Aim of the exercise ▸ The expected output is an exact copy of each line from the line with "You are a computer-use" through the end of the data below, with no pictures in it.

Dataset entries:
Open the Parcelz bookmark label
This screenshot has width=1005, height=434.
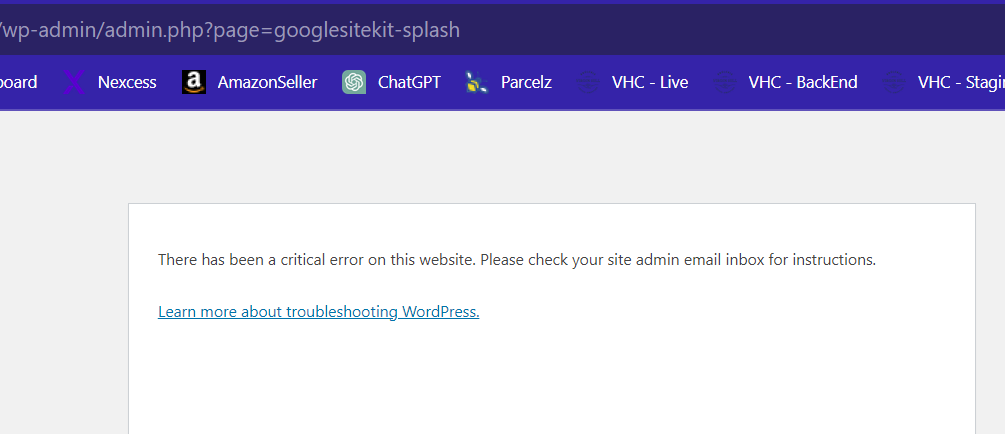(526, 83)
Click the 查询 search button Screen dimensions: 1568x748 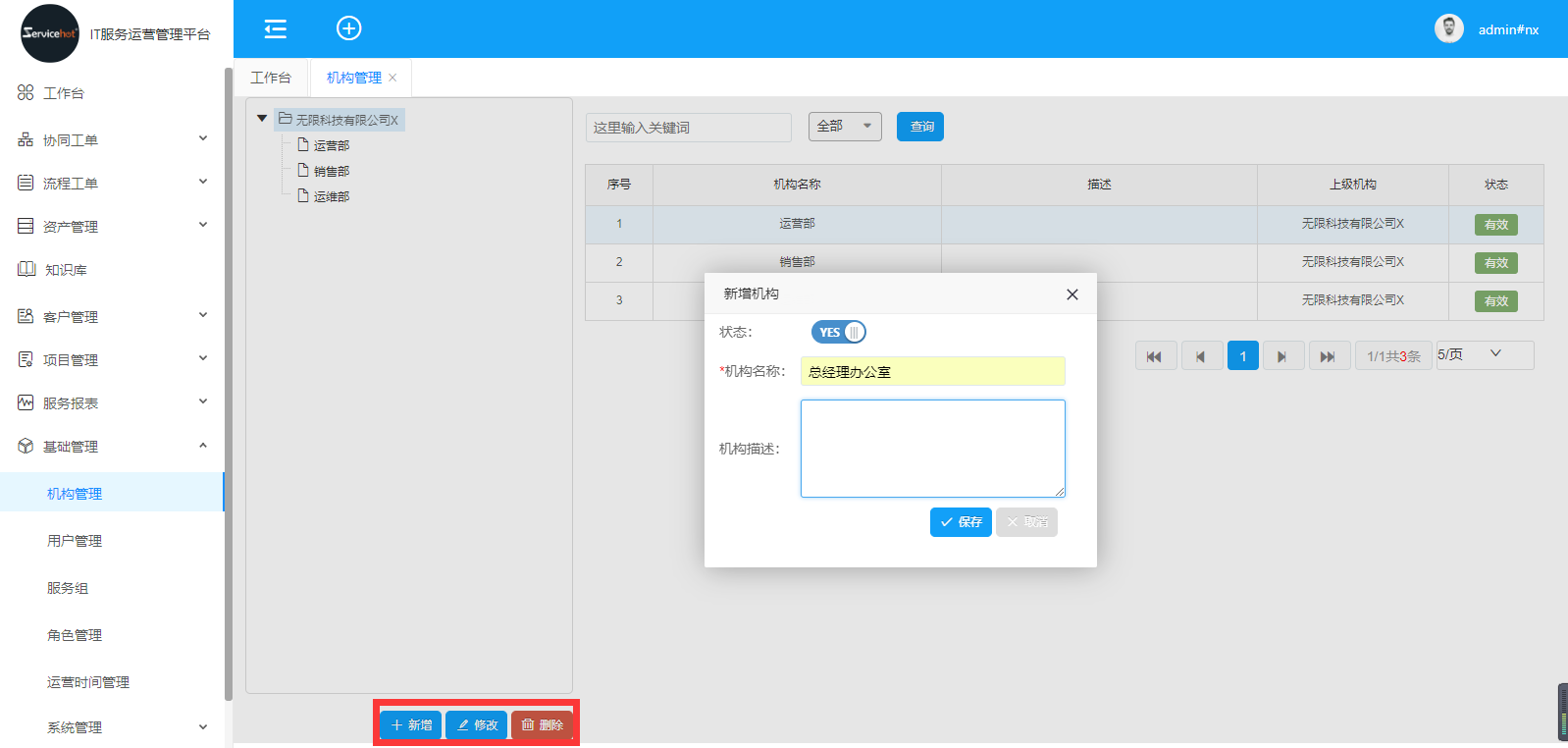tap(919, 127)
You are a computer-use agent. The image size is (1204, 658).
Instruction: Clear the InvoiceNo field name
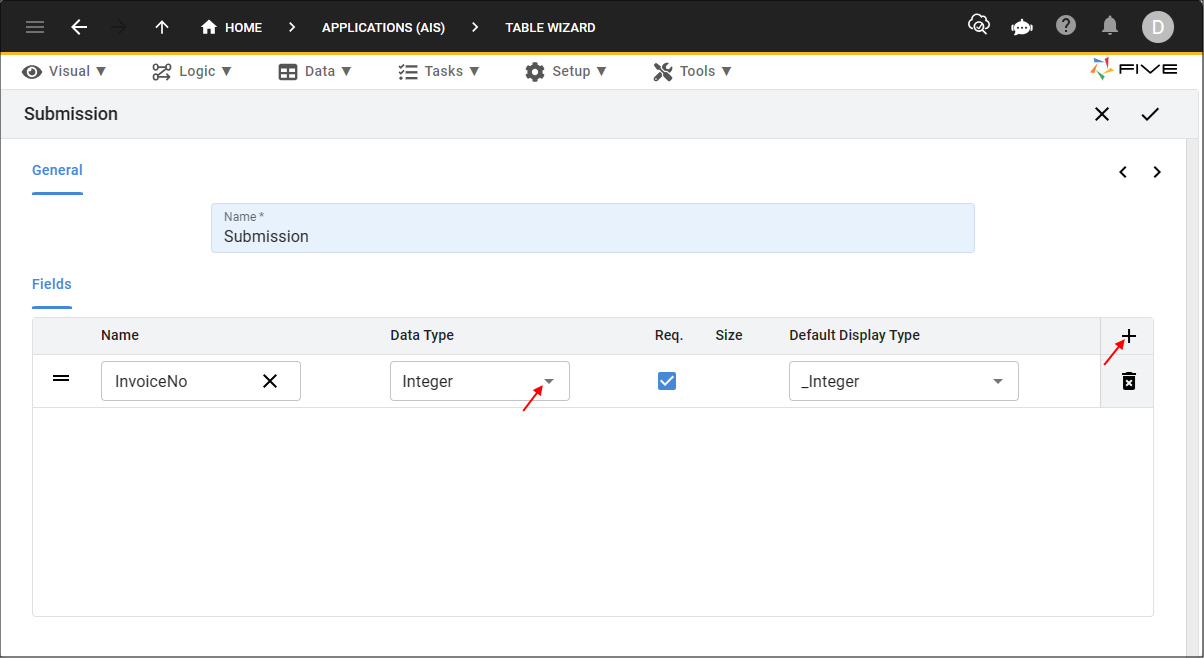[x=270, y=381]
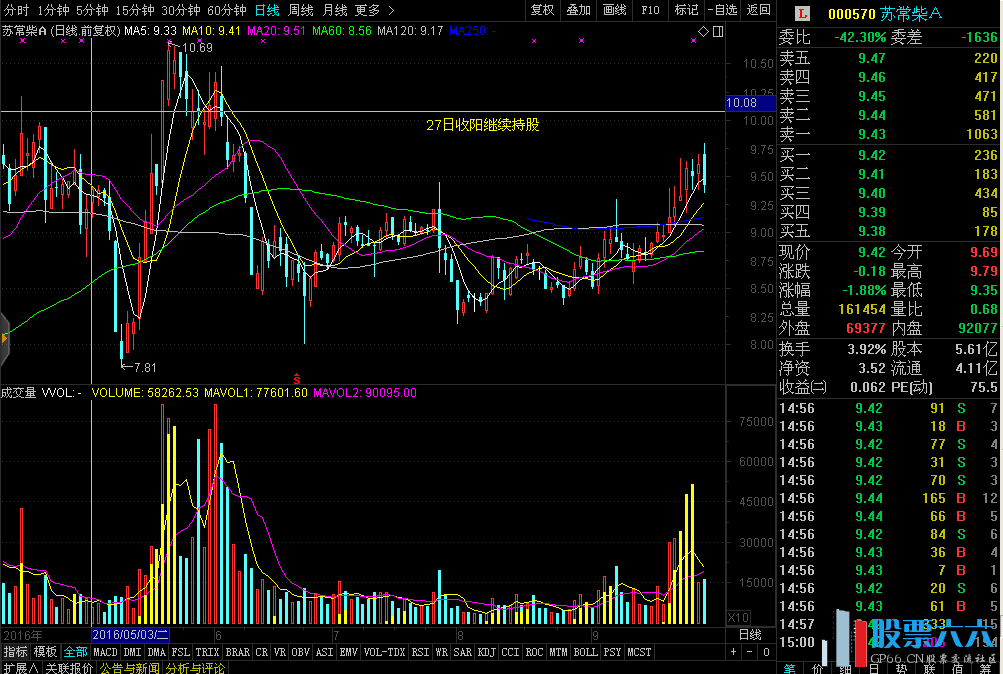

Response ▸
You are a computer-use agent. The image size is (1204, 658).
Instruction: Clear the InvoiceNo field name
[x=270, y=381]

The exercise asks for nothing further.